__What is being asked__
Reproduce verbatim the items starting at the line containing "You are a computer-use agent. The" and ending at the line containing "The image size is (792, 566). pos(665,480)", with both of those lines included.

__Extracted data__
● ● ● ● ●

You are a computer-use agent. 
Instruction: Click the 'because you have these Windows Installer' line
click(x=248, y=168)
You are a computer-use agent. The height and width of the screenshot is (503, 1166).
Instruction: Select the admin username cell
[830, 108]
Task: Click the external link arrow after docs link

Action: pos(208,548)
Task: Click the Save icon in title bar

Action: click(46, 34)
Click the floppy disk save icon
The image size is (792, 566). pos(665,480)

● ● ● ● ●

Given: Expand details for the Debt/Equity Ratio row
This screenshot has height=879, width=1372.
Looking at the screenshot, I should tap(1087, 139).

● ● ● ● ●

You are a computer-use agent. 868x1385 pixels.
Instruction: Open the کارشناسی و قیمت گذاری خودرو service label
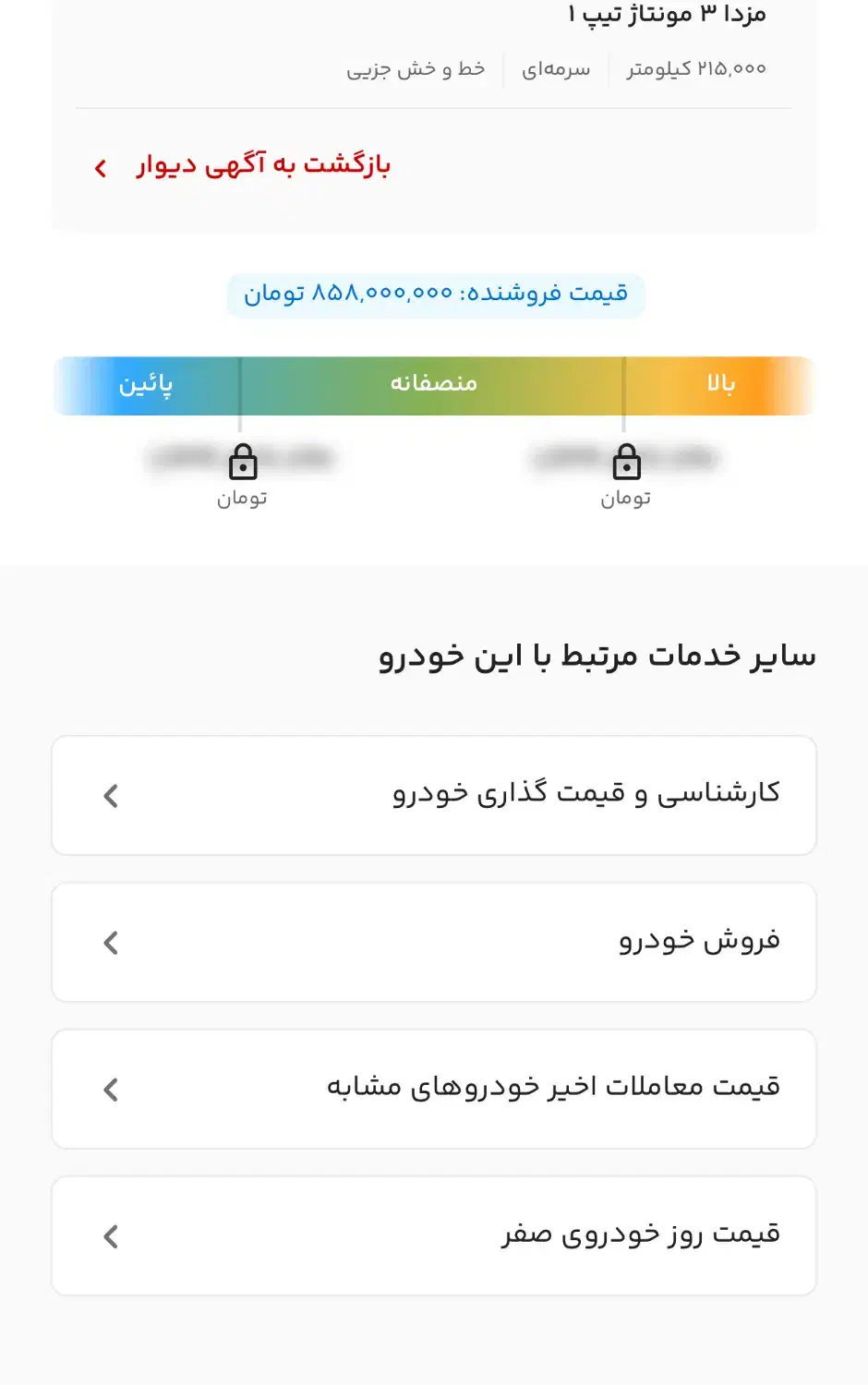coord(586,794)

● ● ● ● ●

__Response__
You are a computer-use agent. The height and width of the screenshot is (503, 1166).
Instruction: Select the admin username cell
[830, 108]
Task: Click the external link arrow after docs link

Action: pos(208,548)
Task: Click the Save icon in title bar

Action: click(46, 34)
Click the floppy disk save icon
The image size is (792, 566). pos(665,480)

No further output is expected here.